Component benchmarks¶

These measure internal subsystems, not end-to-agent-end performance. Useful for capacity planning on your hardware.

Orchestrator tick latency¶

Measures Orchestrator.tick() execution time with a 100-task backlog.

Idle (no spawn): sub-millisecond tick latency
Under load: latency dominated by spawn/external process interactions

uv run python benchmarks/bench_orchestrator.py

Task store throughput¶

Measures raw throughput of the JSONL-backed task store.

High write throughput on local SSD
Low flush latency

uv run python benchmarks/bench_task_store.py

Quality gate verification¶

Measures verify_task latency with increasing completion signal count.

Near-linear scaling as signal count increases

uv run python benchmarks/bench_quality_gates.py

Startup latency¶

End-to-end time from orchestrator initialization to first tick completion.

Generally fast in local developer environments

uv run python benchmarks/bench_startup.py

What these numbers don't tell you¶

Benchmarks measure scheduling efficiency, not code quality. A fast wrong answer is still wrong. Bernstein's janitor and quality gates ensure the output is correct before it lands - which adds overhead but saves you from debugging agent mistakes.

The real metric that matters: how much of your day do you save? If a single agent would take 4 hours on your backlog and Bernstein finishes it in 2.5 hours with verified output, you got back 1.5 hours. That compounds across every run.

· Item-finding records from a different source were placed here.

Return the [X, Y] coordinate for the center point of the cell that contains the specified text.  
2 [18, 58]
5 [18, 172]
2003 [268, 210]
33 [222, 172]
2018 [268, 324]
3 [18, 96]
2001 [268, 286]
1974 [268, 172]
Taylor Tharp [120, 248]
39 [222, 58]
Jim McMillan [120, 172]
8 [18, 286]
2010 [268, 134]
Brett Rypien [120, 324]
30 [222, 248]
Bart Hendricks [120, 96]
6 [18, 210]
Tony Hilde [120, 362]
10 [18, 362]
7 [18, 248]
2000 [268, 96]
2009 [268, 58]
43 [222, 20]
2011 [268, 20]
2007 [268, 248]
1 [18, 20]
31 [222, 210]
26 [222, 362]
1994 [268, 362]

Community-submitted benchmarks¶

Real runs from the community. Submit yours via issue #787 or open a PR adding a row here.

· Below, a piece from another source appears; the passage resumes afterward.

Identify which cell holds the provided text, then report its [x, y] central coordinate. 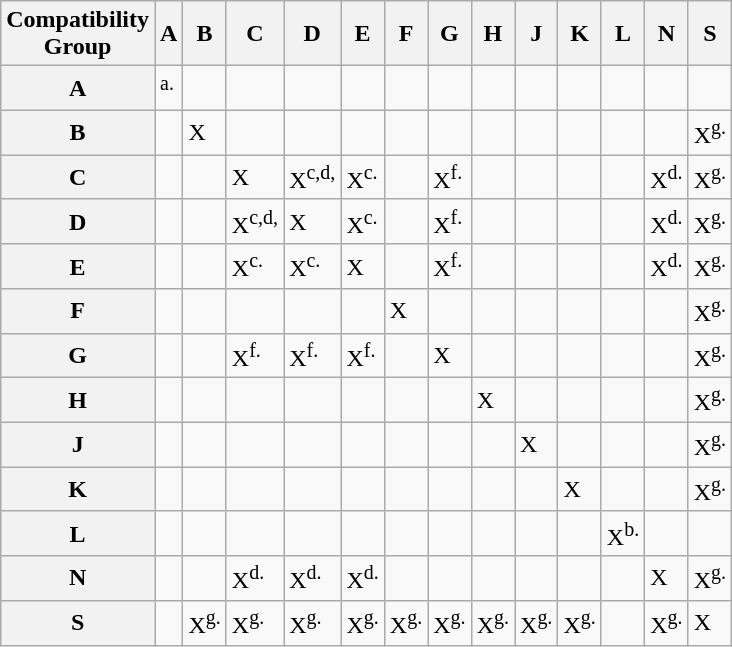
Xb. [622, 534]
CompatibilityGroup [78, 34]
a. [168, 88]
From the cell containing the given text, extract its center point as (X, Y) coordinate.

Component benchmarks — Intel i3-6006U, Linux, Python 3.14 (pre-release)¶

Hardware: Intel Core i3-6006U @ 2.00GHz, 4 cores, 3.7 GB RAM, Ubuntu (kernel 6.17.0-35-generic), SSD

Bernstein version: v2.7.0

Python: 3.14.5 (pre-release dev build, inside project venv — uv venv)

Submitted by: @Om-Rohilla

Benchmark	Result	Command
Orchestrator tick latency (100-task backlog) — avg	5.89 ms	`uv run python benchmarks/bench_orchestrator.py`
Orchestrator tick latency (100-task backlog) — max	7.35 ms	`uv run python benchmarks/bench_orchestrator.py`
Task store: creations	251.83 tasks/sec	`uv run python benchmarks/bench_task_store.py`
Task store: claims	253.38 tasks/sec	`uv run python benchmarks/bench_task_store.py`
Task store: completions	162.19 tasks/sec	`uv run python benchmarks/bench_task_store.py`
Task store: flush latency (buffer=1)	3.32 ms	`uv run python benchmarks/bench_task_store.py`
Quality gate verify_task — 1 signal	0.038 ms	`uv run python benchmarks/bench_quality_gates.py`
Quality gate verify_task — 10 signals	0.231 ms	`uv run python benchmarks/bench_quality_gates.py`
Quality gate verify_task — 50 signals	1.134 ms	`uv run python benchmarks/bench_quality_gates.py`
Quality gate verify_task — 100 signals	1.915 ms	`uv run python benchmarks/bench_quality_gates.py`
Startup latency (avg, 5 runs)	3048.61 ms	`uv run python benchmarks/bench_startup.py`

Notes: Low-end consumer laptop (budget i3, 2016 generation, 3.7 GB RAM). Startup latency is higher than expected — likely cold import overhead from running a Python 3.14 pre-release build; expect lower on stable Python 3.12/3.13. Orchestrator tick and task store throughput look normal for this hardware class. Quality gate scaling is near-linear as the docs describe.